**TRECHO PARA LEITURA**
━━━

Lava jato e o ativo intangível das construtoras

11/12/2015

Por Charles M. Machado - 11/12/2015

É evidentemente comum, que em meio ao mar de lama da operação lava jato, o único propósito as ações das partes envolvidas estão objetivadas em identificar culpados, identificar valores possivelmente desviados, recuperar esses valores. Quanto as pessoas físicas e jurídicas, umbilicalmente envolvidas, seu objetivo maior é virar a página desse capítulo com o menor dano possível.

Nesse instante, as pessoas arroladas no processo sofrem deteriorações patrimoniais das mais diversas, tanto aos cofres quanto a imagem, e a profundidade do dano pode bem ser mensurada pelo resultado contábil das empresas envolvidas.

Atestados de inidoneidade, suspensão de pagamentos, penhora de bens e faturamentos, devolução de valores, proibição de novas contratações, rebaixamento da nota de crédito, criam um estado de sufocamento das empresas levando as mesmas a uma drástica e veloz alteração societária, quando não culmina com o seu pedido de Recuperação Judicial.

Nesse instante os ativos da empresa se esvaem numa velocidade maior do que apuração dos fatos e a busca da verdade, e o prejuízo bate as portas das empresas bem mais rápido do que as decisões finais.

As Leis 11.638/07 e 12.973/14 criaram um novo marco para o Direito, notadamente para o Direito Contábil, com a adoção do padrão internacional de contabilidade (IFRS) como marco regulatório do direito contábil no Brasil, que não transformou apenas a contabilidade, mas também a cultura jurídica brasileira. O conflito entre a tradição do “common law”, onde são forjadas as normas jurídico contábeis, e a tradição do “civil law”, ainda prevalecente na prática do direito no Brasil, não deve provocar a supremacia de uma dessas tradições; ao contrário, esse conflito tende a gerar um “tertium genus”. Sendo assim, os profissionais que atuam em algum dos ramos do direito ligados à empresa e à prática empresarial deverão se adaptar a essa nova realidade jurídica.

No que diz respeito ao direito tributário (um desses ramos do direito ligado à atividade empresarial), sua aplicação já vem sofrendo um movimento de 180 graus. A forte influência da legislação tributária sobre a prática contábil, que durou mais de 30 anos, não só arrefeceu como inverteu o sentido do vetor. Ou seja, a legislação comercial, no âmbito do atual marco regulatório contábil (IFRS), passa, efetivamente, a delimitar os conceitos jurídicos que serão utilizados pela legislação tributária.

O Acervo técnico das construtoras

A proteção do ativo intangível das empresas envolvidas na operação lava-jato, se deteriora com o avançar da operação e das diversas conexões patrimonias, identificar e salvar por operações societárias esses valores é fundamental.

━━━

**DADOS FORNECIDOS**
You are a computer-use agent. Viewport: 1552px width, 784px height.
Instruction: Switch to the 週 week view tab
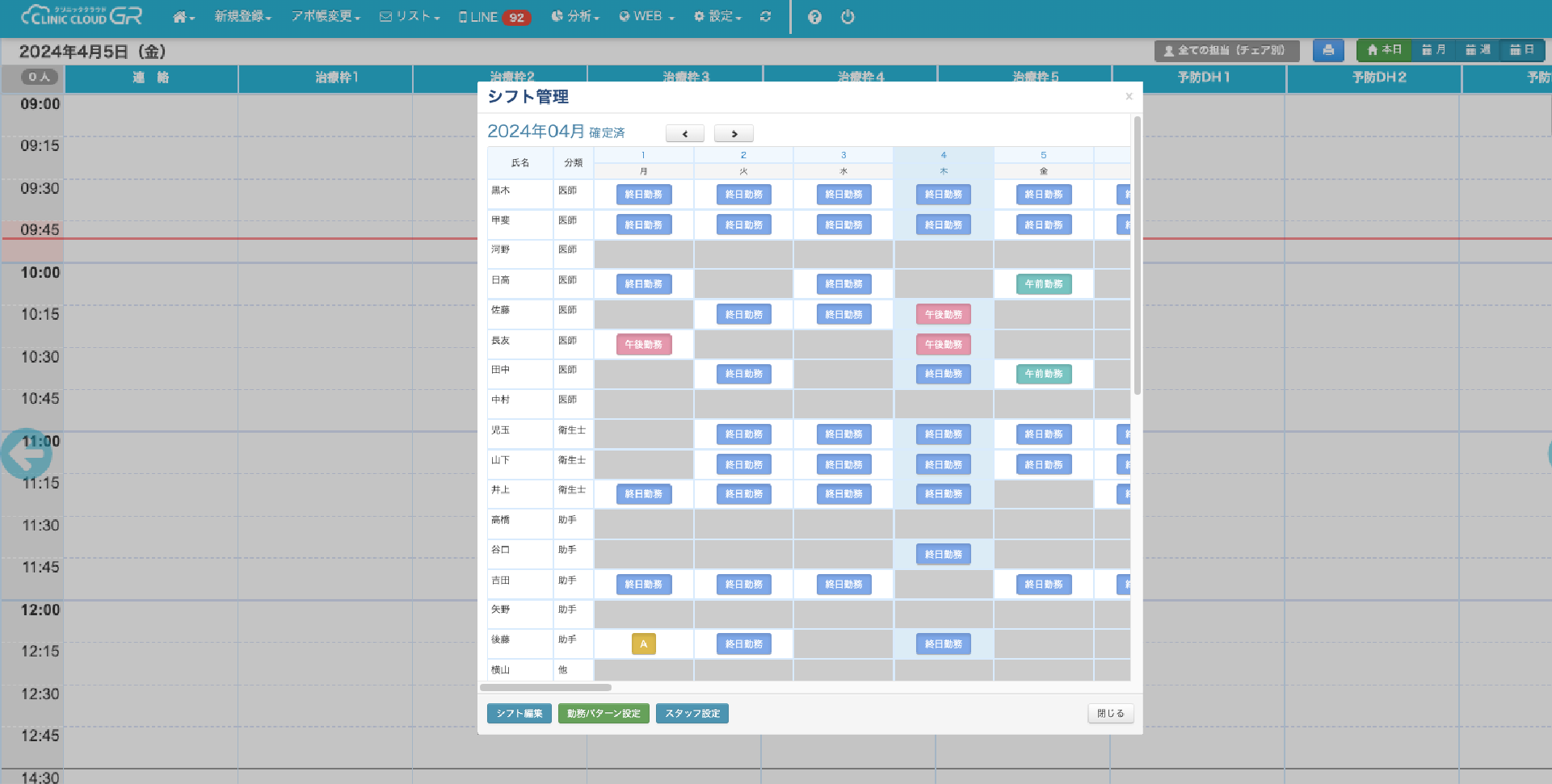(1478, 50)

━━━

**TAREFA PROPOSTA**
Copie fielmente o trecho do artigo sobre a Lava Jato e as construtoras, desde "Nesse instante, as" até "das empresas envolvidas.", inclusive. A listagem não tem nenhum papel nesta atividade.

**RESULTADO DA TAREFA**
Nesse instante, as pessoas arroladas no processo sofrem deteriorações patrimoniais das mais diversas, tanto aos cofres quanto a imagem, e a profundidade do dano pode bem ser mensurada pelo resultado contábil das empresas envolvidas.